Marina Lima, a artista brasileira de mais cacife a tocar nesta edição, mostrou versões repaginadas de seus clássicos e convidou Pabllo Vittar, numa apresentação que merecia ter ganhado um horário mais à sua fundura.

Justin Timberlake, que encerrou o evento no domingo, foi outro que surpreendeu —embora não tenha lançado zero de relevante desde 2016. Fez um show com repertório de calibre, que ajudou a relembrar a história de um pop feito em outros tempos.

No mesmo dia, Tool e Sepultura fizeram do Lollapalooza um refúgio da música pesada. A filarmónica americana estreou no Brasil com um show consagrador para uma plateia que parecia viver o melhor momento de sua vida. Já os brasileiros, em despedida, deram uma surra de decibéis enquanto o público não parava de pular nas rodinhas de bate-cabeça.

Quando foi criado nos Estados Unidos nos anos 1990, o Lollapalooza surgiu do caldo da música opção que despontava.

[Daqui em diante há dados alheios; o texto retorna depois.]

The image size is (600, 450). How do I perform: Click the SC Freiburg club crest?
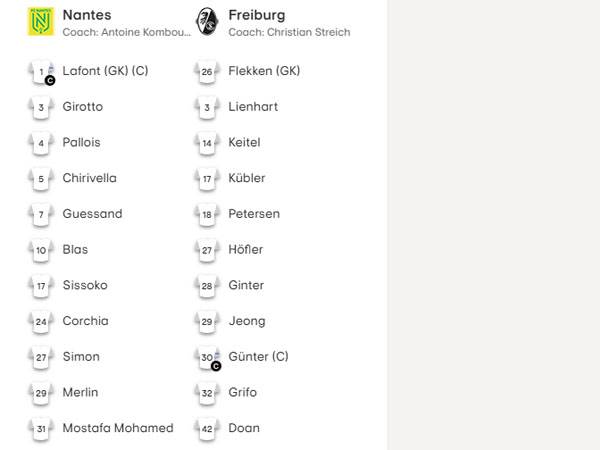point(207,22)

Aquela dez foi marcada por uma quebra do pop superabundante da dez de 1980, substituído por uma música despojada e heterogênea —o guarda-chuva “recíproco” vem justamente da dificuldade de rotular a produção.

Tanto que, até hoje e mesmo no Brasil, o festival não se limita a somente um ou outro gênero músico, ainda que trabalhe mais diretamente com rock, pop, rap, eletrônico e as suas adjacências.

Ao longo dos anos, lá fora e cá, o Lollapalooza se tornou uma marca gigante e de poderoso apelo mercantil, e passou a escalar artistas do mainstream insosso até para aplacar a urgência de desovar sua fardo de ingressos.

Agora, o Lollapalooza precisa mourejar com um novo tipo de mainstream, artistas que se popularizam impulsionados pelos algoritmos. Essa tamis parece mais homogeneizante quando comparada com as dinâmicas de rádio, MTV e da internet nos anos 2000.

Se a teoria era aproveitar a popularidade do dedo para vender ingressos, não deu tão notório. O autódromo pareceu mais vazio que em anos anteriores, em privativo no sábado, quando Shawn Mendes encerrou a programação com um show valoroso para uma plateia com a mesma propriedade de praticamente todas as outras desta data —espaçada e tímida.

Nem mesmo as ações de patrocinadores, que via de regra geram filas nesses megafestivais atuais, estiveram muito prestigiadas.

Para os próximos anos, fica o duelo de porquê o Lollapalooza vai se posicionar diante deste cenário, que inclui também o dólar superior, travanca na contratação de estrelas internacionais e fator de aumento no preço dos ingressos.

Há margem para melhora. Um autódromo menos lotado gera uma experiência mais confortável. Se não for para vender ingressos a qualquer dispêndio, que pelo menos as atrações estejam mais alinhadas ao DNA do festival —heterogêneo e recíproco, em procura de um pouco que não vá ser engolido pela próxima “trend”.